To both the design team and the homeowners, combining that kind of fearless style choice with comfort was always the point. “I like to think of how people move in the space first and foremost,” says Eliastam, who herself lives in a townhouse, perched at the top of Beacon Hill, that manages to be both stunning and cozy. “I always aim for every room to be elegant but very real-life. Every single corner has to be a place you want to live in, not just a showroom.”
That philosophy melded perfectly with the goal of the homeowners, who were searching for a way to gracefully nudge history into the present, to honor both the home’s formal character and its highly personal contemporary details. The beautiful moldings and high ceilings, for example, were punctuated with starkly contrasting trims, while antiquities were mixed with bold objets d’art and sleek furniture—both modern items and striking period pieces.
“I love to give the mundane its beautiful due,” says Eliastam. “That’s actually a quote from John Updike,” she adds with a chuckle. “I read it while working on the house and immediately identified with it and knew it was unexpected but real inspiration. And I just thought, Could anything be more perfect?”
“Orangerie” is the new Black
Turning a sunroom into a sanctuary.
The challenge: transform a sunroom into an indoor/ outdoor dining space. The solution: create a North Shore version of the Musée de l’Orangerie, an art gallery in Paris’s Tuileries Gardens.

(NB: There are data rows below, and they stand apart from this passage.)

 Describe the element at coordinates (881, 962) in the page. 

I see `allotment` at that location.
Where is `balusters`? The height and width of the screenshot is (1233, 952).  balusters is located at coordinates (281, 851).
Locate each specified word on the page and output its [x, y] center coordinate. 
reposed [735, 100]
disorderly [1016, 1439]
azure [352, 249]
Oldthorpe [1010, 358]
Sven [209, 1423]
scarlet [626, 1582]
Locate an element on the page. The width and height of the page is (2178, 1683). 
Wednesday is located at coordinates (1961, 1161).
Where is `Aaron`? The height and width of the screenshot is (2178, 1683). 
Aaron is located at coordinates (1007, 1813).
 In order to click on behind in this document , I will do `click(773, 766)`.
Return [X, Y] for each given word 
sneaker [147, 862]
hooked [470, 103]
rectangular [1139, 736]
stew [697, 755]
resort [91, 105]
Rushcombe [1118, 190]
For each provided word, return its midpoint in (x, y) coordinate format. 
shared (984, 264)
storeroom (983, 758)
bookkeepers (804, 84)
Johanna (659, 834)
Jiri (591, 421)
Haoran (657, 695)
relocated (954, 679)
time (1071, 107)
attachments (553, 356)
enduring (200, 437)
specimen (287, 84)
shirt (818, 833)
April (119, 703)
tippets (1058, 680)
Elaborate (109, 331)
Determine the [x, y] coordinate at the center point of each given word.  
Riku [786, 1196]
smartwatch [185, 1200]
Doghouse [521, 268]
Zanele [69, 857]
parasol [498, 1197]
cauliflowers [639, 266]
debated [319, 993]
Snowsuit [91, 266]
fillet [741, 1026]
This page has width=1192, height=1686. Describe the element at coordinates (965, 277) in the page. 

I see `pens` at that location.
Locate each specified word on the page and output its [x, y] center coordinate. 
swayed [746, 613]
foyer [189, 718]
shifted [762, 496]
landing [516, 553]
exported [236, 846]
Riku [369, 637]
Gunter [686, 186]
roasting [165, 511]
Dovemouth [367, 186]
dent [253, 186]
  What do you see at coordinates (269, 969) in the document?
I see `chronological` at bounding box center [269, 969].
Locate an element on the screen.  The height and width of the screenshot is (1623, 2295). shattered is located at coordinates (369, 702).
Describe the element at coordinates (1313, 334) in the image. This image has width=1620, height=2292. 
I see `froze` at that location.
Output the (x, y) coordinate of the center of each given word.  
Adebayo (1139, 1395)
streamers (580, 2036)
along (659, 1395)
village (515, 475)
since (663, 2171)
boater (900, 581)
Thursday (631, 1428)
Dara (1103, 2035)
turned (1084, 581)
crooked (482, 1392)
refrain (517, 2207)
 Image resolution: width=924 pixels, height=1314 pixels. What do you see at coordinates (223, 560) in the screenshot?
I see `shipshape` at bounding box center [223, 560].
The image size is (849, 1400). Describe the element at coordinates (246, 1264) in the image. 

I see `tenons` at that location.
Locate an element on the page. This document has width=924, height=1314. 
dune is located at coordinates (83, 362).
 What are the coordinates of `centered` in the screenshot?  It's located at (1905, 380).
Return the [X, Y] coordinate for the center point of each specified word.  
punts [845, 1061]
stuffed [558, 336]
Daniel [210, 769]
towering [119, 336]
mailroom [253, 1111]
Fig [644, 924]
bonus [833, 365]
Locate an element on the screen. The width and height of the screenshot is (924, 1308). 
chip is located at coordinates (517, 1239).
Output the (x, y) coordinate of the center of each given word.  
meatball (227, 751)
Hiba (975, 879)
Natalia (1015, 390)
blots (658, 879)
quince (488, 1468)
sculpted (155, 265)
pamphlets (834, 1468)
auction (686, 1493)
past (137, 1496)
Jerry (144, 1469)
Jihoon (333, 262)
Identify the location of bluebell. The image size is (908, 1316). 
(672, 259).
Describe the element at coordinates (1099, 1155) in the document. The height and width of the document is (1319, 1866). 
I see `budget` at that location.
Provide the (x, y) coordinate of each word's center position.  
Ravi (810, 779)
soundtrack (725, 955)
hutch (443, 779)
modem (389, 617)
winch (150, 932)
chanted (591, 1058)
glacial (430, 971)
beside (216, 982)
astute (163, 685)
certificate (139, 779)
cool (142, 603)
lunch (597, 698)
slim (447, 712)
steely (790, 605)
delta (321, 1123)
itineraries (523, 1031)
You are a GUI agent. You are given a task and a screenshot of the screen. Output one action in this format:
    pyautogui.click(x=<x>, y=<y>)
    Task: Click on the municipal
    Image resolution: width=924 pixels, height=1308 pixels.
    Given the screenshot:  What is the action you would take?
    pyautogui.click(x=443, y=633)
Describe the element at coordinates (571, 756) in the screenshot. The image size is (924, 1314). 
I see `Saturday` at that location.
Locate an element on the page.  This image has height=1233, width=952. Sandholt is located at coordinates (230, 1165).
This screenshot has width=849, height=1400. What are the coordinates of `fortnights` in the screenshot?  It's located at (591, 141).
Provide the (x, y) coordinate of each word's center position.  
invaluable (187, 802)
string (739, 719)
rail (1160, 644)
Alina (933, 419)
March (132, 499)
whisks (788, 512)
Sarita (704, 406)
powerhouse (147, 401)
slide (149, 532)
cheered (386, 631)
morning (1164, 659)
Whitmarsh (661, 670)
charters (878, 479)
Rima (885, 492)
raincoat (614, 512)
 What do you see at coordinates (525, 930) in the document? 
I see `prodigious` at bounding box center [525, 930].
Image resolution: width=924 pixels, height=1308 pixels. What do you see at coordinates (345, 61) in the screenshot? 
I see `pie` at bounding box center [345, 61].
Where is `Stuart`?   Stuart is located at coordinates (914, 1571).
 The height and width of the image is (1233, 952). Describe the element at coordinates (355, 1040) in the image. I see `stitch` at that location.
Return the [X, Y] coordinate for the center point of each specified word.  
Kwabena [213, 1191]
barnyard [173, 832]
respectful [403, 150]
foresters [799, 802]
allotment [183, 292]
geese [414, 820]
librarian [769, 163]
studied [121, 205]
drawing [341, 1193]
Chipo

“Usually a garden is a separate building from the house,” says interior designer Suzanne Eliastam, “but this one was attached with two spectacular French glass doors. I knew the owners wanted to eat out there in the summer, and so I thought, Why on earth not make it something very different?” So she did. Having spotted a faded sofa in the attic, she reupholstered it with apple-green velvet. Then she scouted for antiques (bookshelves, birdcages, and such), painted some in high-gloss black, and flled the space with palm trees and hibiscus flowers. “I look at a room,” Eliastam says, “and see it as a painting.”